- recipe
A recipe object. The step will be added to the sequence of
operations for this recipe.
- ...
One or more selector functions to choose variables for this step.
See selections() for more details.
- class
A bare name that specifies a single categorical variable to be
used as the class. Can also be a string or tidyselect for backwards
compatibility.
- role
For model terms created by this step, what analysis role should
they be assigned? By default, the new columns created by this step from the
original variables will be used as predictors in a model.
- trained
A logical to indicate if the quantities for preprocessing have
been estimated.
- metric
A character string specifying the depth metric. Possible values
are "potential", "halfspace", "Mahalanobis", "simplicialVolume",
"spatial", and "zonoid".
- options
A list of options to pass to the underlying depth functions.

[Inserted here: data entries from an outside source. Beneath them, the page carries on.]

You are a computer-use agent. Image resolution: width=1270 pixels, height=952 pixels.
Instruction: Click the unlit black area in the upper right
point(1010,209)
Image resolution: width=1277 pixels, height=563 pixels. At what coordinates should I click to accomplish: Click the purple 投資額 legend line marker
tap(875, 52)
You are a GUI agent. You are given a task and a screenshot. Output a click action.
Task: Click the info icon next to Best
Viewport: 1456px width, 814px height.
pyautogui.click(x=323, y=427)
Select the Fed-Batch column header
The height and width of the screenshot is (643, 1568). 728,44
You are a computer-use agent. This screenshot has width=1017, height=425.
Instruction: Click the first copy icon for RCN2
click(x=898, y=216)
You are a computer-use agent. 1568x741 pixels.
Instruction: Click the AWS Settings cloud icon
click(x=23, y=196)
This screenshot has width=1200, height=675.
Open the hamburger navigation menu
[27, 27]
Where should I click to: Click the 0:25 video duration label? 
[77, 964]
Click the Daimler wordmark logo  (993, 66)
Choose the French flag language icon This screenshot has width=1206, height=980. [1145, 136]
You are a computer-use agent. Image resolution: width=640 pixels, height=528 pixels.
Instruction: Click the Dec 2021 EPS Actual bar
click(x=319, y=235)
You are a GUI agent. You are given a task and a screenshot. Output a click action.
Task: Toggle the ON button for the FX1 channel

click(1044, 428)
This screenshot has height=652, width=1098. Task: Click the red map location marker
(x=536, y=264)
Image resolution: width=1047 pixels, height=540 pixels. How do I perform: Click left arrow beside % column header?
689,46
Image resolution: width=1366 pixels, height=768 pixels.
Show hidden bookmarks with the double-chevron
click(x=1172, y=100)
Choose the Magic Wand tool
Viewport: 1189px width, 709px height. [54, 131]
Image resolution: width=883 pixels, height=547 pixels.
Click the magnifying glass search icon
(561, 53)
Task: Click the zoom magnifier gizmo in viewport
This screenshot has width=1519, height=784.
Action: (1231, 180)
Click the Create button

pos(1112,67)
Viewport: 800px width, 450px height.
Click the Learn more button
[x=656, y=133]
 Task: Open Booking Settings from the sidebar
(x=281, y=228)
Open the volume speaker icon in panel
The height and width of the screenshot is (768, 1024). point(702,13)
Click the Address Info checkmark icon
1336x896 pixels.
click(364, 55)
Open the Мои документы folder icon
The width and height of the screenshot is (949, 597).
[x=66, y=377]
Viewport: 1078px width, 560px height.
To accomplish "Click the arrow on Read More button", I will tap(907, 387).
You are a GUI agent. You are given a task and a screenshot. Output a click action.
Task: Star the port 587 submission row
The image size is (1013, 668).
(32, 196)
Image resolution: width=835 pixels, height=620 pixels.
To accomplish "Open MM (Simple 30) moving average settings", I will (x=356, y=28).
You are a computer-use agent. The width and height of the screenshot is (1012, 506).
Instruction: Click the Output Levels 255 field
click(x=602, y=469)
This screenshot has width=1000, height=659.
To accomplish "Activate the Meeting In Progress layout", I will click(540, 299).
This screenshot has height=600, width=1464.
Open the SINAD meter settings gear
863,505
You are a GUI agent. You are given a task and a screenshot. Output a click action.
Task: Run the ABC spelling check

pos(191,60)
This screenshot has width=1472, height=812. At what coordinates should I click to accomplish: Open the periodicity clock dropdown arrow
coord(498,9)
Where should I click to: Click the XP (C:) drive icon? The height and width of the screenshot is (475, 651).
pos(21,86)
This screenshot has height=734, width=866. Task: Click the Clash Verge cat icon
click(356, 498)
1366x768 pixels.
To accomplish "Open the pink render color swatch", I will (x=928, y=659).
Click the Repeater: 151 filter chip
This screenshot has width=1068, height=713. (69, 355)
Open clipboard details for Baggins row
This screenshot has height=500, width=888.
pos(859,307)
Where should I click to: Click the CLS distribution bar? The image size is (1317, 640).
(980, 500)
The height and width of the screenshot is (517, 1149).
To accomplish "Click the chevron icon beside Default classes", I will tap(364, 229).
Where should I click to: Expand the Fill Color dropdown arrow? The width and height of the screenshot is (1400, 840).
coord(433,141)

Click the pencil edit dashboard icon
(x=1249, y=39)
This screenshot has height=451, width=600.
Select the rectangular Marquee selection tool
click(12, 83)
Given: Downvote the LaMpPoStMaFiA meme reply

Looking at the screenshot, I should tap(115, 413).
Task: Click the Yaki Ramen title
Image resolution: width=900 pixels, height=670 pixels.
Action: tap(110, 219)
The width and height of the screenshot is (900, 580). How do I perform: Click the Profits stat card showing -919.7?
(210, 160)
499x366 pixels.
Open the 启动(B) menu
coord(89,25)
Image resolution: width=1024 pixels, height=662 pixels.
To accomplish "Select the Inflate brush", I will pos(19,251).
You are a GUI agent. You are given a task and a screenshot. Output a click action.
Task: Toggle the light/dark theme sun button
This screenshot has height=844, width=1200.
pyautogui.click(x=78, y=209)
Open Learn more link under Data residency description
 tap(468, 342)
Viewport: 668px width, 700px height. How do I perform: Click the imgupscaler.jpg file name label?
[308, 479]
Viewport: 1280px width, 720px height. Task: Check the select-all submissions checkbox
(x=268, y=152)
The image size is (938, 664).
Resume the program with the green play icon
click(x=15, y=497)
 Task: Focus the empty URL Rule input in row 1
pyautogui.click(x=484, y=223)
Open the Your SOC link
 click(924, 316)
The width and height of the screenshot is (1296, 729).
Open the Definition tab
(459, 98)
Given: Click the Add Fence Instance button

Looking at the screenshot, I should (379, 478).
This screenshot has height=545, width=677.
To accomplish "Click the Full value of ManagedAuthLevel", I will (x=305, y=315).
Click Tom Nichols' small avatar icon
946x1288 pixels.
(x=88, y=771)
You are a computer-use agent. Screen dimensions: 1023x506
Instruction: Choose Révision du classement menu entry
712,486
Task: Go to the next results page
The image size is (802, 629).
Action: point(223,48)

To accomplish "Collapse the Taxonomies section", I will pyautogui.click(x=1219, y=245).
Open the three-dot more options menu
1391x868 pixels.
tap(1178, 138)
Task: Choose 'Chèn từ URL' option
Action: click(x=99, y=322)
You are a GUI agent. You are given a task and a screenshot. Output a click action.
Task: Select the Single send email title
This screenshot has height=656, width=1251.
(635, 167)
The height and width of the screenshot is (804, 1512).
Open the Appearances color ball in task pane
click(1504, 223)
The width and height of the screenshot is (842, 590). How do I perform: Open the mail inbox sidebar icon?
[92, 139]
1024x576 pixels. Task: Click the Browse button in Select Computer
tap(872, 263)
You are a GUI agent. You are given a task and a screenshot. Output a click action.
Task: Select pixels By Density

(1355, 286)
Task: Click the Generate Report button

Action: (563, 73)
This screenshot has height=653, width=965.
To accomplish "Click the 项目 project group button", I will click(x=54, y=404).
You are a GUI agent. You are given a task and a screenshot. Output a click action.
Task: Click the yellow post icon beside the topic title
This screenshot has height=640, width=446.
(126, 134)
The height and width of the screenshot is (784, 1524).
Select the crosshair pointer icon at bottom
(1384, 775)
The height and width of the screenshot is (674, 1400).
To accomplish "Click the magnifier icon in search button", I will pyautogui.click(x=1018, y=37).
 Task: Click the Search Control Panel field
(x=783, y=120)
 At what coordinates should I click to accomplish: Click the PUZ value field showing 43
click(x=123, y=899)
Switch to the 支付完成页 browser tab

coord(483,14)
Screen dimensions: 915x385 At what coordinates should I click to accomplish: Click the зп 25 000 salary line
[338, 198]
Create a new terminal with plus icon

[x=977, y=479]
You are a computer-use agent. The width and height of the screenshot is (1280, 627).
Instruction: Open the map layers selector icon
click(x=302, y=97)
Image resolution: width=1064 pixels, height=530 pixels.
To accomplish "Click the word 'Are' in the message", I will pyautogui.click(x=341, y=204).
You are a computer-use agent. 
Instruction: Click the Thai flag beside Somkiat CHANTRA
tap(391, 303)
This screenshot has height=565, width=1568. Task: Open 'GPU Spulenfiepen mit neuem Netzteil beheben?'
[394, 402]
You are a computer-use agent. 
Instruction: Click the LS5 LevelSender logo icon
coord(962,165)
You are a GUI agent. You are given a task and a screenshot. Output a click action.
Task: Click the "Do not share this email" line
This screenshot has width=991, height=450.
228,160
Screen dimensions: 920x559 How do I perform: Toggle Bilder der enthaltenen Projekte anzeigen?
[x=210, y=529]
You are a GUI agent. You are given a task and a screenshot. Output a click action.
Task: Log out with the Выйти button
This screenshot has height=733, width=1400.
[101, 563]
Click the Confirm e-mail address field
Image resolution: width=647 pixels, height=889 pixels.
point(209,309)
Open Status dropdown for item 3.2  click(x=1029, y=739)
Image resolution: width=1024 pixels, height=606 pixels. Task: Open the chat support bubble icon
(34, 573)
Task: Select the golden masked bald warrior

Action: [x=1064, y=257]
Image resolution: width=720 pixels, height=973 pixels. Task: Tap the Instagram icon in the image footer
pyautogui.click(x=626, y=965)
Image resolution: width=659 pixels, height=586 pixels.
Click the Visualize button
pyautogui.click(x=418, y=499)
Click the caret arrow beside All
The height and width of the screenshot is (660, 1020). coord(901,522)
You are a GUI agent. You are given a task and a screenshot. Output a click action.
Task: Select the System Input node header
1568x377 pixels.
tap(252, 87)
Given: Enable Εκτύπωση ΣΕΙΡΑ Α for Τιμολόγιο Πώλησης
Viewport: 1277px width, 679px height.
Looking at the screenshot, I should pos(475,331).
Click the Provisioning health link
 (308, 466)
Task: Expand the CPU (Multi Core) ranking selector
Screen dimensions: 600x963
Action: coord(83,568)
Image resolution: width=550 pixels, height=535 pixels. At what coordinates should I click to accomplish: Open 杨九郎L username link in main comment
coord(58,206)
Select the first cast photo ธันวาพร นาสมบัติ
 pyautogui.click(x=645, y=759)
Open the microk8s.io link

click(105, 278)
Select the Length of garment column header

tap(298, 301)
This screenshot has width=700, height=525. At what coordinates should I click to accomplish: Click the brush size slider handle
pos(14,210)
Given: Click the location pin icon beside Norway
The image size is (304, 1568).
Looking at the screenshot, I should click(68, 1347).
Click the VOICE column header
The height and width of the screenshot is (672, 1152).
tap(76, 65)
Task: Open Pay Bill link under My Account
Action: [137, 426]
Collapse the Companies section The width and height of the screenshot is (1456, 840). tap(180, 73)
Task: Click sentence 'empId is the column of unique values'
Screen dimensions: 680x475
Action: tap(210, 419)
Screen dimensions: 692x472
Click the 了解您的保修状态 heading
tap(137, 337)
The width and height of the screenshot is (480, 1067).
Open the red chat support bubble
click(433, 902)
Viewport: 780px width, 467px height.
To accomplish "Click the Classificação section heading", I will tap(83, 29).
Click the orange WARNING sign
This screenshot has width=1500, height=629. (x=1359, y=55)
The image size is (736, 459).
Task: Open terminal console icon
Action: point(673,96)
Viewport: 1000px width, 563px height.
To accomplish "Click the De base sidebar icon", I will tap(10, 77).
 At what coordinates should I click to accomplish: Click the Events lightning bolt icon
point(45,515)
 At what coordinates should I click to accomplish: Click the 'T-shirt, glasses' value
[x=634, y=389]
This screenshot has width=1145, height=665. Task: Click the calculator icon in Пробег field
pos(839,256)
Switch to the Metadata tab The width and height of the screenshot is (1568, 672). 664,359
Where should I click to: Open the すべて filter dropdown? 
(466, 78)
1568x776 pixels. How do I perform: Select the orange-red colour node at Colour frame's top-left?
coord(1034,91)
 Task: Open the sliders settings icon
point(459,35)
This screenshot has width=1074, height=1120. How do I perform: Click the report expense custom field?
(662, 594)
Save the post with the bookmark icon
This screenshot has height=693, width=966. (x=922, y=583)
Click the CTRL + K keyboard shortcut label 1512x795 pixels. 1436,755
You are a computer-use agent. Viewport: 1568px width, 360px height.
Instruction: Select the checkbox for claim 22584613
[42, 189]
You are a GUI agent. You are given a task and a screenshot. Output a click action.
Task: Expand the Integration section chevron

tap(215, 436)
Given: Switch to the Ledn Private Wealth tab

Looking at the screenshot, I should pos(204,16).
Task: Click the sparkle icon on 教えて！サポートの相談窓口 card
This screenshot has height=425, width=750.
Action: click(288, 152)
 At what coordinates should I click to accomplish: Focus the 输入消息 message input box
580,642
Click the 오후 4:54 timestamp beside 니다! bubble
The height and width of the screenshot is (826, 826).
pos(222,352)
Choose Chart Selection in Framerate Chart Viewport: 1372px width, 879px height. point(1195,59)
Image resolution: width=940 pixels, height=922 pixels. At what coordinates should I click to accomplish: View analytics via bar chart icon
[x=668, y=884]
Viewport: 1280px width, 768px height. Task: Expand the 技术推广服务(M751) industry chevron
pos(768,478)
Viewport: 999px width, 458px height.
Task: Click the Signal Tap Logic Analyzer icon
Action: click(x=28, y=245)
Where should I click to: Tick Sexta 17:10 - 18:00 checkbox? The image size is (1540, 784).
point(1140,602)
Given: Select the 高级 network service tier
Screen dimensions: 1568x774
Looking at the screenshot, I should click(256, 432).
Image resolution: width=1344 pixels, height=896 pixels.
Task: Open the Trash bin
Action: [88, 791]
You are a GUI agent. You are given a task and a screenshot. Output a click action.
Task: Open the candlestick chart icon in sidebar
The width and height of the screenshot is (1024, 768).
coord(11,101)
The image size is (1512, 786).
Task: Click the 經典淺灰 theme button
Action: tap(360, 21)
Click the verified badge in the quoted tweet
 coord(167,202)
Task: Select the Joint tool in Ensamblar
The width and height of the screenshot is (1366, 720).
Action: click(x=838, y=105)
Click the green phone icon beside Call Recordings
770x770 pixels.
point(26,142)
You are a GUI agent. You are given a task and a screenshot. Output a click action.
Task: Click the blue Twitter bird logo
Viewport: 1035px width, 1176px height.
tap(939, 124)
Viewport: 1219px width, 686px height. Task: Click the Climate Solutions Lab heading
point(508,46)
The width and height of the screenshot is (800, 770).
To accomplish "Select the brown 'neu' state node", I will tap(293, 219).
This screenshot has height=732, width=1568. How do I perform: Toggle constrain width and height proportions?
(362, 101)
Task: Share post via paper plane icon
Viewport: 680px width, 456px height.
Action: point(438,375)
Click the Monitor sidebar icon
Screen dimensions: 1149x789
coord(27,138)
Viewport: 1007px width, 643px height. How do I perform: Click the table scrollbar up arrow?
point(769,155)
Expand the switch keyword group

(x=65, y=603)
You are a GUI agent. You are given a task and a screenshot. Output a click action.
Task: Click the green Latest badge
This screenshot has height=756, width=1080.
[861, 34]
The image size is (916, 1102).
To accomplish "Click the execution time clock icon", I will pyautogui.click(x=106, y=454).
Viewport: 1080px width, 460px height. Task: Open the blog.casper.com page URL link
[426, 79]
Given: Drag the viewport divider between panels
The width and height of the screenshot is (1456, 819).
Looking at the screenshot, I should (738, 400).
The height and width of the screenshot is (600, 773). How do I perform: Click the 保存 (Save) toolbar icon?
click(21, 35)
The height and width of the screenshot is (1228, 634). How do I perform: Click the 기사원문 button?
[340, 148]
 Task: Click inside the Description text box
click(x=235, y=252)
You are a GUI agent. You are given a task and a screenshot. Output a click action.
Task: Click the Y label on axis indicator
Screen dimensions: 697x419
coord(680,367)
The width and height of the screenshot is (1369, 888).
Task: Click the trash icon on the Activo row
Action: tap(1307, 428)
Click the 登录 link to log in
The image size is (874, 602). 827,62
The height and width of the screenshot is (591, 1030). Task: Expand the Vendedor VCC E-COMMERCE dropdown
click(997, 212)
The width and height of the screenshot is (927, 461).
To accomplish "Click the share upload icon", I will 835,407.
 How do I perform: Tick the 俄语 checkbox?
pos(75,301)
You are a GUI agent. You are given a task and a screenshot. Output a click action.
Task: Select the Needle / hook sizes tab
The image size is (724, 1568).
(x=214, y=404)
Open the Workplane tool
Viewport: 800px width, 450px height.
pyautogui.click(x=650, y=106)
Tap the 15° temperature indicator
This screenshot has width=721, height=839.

See ddalpha::depth.halfspace(), ddalpha::depth.Mahalanobis(),
ddalpha::depth.potential(), ddalpha::depth.projection(),
ddalpha::depth.simplicial(), ddalpha::depth.simplicialVolume(),
ddalpha::depth.spatial(), ddalpha::depth.zonoid().
- data
The training data are stored here once after prep() is
executed.
- prefix
A character string for the prefix of the resulting new
variables. See notes below.
- keep_original_cols
A logical to keep the original variables in the
output. Defaults to TRUE.
- skip
A logical. Should the step be skipped when the recipe is baked by
bake()? While all operations are baked when prep() is run, some
operations may not be able to be conducted on new data (e.g. processing the
outcome variable(s)). Care should be taken when using skip = TRUE as it
may affect the computations for subsequent operations.
- id
A character string that is unique to this step to identify it.